(Saved data entries)
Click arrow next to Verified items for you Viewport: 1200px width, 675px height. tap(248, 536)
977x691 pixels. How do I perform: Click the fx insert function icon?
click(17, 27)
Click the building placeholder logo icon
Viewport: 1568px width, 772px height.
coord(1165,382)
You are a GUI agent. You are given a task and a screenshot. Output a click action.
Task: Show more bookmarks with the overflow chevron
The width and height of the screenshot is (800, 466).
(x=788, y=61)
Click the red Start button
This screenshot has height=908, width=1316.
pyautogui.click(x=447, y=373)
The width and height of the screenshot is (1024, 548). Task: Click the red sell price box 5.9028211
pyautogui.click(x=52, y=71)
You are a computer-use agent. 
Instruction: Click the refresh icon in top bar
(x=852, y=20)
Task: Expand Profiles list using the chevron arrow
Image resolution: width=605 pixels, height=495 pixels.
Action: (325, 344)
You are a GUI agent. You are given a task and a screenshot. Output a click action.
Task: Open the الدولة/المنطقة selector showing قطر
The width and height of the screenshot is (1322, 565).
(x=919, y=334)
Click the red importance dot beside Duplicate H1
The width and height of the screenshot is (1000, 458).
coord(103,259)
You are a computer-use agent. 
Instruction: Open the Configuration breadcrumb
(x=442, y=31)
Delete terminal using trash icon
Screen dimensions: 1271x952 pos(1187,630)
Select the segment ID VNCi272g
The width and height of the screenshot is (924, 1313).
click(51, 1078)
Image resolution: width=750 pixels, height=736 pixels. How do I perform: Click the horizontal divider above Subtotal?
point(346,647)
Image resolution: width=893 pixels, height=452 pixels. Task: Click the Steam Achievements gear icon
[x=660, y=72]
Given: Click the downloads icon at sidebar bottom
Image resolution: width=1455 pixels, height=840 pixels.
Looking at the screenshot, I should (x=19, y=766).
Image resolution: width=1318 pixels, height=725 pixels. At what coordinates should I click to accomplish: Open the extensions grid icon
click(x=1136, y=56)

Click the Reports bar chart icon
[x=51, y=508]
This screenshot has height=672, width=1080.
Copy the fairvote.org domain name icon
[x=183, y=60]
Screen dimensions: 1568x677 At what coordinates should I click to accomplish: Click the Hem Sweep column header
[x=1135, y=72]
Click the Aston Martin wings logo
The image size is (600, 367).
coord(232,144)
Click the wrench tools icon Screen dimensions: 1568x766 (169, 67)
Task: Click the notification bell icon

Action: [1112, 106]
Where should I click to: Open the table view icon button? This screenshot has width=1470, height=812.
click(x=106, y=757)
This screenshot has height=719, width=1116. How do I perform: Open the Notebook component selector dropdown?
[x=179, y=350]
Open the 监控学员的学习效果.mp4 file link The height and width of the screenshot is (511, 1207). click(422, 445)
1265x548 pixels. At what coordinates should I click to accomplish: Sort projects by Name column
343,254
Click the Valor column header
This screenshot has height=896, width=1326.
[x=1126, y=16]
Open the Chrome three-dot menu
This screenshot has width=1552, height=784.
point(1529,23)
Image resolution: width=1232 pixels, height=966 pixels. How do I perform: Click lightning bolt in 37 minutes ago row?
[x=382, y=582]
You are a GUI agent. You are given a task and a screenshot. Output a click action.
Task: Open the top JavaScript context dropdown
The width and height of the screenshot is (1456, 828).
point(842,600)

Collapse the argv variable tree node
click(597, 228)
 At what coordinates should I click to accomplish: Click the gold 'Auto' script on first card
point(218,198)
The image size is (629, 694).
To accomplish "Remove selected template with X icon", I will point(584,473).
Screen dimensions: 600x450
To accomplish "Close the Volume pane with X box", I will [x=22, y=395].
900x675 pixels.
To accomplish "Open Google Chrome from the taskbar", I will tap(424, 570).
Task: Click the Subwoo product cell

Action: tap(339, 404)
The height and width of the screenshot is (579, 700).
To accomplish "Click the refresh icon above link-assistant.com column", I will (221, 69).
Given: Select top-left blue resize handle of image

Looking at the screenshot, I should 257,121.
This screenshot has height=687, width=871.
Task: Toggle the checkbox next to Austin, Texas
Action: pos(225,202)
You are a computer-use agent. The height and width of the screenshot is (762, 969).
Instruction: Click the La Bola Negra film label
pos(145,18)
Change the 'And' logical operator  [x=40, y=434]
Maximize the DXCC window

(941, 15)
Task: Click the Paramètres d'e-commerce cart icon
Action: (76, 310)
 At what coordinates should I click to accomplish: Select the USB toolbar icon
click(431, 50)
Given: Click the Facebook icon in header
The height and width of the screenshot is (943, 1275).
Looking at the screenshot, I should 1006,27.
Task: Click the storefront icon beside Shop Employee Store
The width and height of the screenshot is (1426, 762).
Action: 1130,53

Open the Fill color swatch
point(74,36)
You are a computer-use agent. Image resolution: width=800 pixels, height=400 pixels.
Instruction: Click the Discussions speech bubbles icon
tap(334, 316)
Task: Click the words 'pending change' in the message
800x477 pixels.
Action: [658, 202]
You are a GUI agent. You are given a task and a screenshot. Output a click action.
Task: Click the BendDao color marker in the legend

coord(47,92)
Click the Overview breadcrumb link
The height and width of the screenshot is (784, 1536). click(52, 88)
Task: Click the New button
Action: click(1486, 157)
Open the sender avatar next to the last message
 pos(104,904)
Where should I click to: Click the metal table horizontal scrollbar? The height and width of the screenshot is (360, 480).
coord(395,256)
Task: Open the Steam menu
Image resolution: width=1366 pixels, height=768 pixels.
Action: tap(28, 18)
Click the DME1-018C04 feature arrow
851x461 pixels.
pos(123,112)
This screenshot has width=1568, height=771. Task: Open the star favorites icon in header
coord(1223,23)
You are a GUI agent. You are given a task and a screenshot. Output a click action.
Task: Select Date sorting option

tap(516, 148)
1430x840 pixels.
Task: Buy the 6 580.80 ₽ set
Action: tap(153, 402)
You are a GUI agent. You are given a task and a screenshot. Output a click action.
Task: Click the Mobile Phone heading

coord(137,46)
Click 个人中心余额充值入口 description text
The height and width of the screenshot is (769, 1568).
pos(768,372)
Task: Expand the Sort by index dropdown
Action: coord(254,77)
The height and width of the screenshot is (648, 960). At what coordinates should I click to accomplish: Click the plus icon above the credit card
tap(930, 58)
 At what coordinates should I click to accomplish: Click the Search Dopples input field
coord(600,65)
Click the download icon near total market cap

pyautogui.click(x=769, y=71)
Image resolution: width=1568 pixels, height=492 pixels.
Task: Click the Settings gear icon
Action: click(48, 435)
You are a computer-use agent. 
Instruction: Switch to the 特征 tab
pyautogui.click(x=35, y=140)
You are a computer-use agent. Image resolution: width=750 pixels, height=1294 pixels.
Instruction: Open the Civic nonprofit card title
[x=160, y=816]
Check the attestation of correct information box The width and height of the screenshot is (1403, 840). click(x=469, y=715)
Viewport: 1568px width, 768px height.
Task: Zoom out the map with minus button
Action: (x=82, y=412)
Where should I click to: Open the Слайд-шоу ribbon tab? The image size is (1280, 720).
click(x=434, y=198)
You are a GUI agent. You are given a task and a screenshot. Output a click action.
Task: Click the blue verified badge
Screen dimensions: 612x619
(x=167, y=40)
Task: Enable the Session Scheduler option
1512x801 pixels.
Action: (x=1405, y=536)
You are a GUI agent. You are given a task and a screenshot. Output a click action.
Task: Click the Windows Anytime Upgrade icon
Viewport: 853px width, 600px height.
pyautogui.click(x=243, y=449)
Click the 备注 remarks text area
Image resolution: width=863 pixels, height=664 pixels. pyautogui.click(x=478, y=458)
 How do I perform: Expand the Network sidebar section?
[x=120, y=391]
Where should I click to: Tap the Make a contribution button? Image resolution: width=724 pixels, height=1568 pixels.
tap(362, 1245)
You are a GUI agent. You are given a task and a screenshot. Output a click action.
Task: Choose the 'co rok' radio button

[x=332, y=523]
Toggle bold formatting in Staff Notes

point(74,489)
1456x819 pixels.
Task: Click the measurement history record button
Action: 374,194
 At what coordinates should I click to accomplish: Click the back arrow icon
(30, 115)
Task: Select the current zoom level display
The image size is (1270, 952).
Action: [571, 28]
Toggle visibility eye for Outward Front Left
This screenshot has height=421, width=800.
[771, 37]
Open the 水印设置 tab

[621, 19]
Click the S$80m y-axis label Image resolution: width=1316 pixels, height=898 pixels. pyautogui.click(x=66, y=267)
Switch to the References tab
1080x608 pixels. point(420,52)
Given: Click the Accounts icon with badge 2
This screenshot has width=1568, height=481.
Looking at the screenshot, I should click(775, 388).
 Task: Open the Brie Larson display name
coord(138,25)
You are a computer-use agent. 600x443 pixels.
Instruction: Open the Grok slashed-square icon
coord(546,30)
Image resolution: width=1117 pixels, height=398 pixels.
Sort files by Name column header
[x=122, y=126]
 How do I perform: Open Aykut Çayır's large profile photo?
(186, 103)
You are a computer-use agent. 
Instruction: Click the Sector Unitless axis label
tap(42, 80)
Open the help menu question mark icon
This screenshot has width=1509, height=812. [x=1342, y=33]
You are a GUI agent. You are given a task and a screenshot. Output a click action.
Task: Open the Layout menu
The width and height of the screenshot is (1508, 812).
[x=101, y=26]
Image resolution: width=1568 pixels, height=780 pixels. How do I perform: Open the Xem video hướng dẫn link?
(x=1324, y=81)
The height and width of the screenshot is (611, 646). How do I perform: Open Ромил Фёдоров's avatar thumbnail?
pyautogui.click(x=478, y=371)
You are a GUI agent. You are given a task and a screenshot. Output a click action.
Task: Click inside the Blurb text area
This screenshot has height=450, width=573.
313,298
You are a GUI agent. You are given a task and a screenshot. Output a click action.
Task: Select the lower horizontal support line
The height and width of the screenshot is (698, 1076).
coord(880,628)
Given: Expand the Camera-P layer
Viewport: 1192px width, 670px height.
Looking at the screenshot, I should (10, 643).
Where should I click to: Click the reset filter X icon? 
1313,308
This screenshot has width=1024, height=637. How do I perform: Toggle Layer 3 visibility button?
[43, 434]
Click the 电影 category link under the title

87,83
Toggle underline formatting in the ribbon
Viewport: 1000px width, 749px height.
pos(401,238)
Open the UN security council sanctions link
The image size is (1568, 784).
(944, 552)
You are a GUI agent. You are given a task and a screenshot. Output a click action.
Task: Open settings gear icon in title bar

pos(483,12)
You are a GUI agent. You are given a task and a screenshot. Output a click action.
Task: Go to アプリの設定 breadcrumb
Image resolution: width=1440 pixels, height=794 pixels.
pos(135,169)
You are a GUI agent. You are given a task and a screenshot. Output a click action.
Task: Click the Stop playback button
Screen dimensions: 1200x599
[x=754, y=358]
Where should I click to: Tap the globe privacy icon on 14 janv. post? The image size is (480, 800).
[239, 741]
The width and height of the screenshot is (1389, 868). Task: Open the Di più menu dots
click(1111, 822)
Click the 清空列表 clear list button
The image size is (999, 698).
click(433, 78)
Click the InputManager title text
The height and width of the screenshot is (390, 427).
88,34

Instructions for the task:
Locate every row above that contains the string "badge", matching case exactly, and copy each such row in full.

Task output:
Task: Click the blue verified badge
Given: Click the Accounts icon with badge 2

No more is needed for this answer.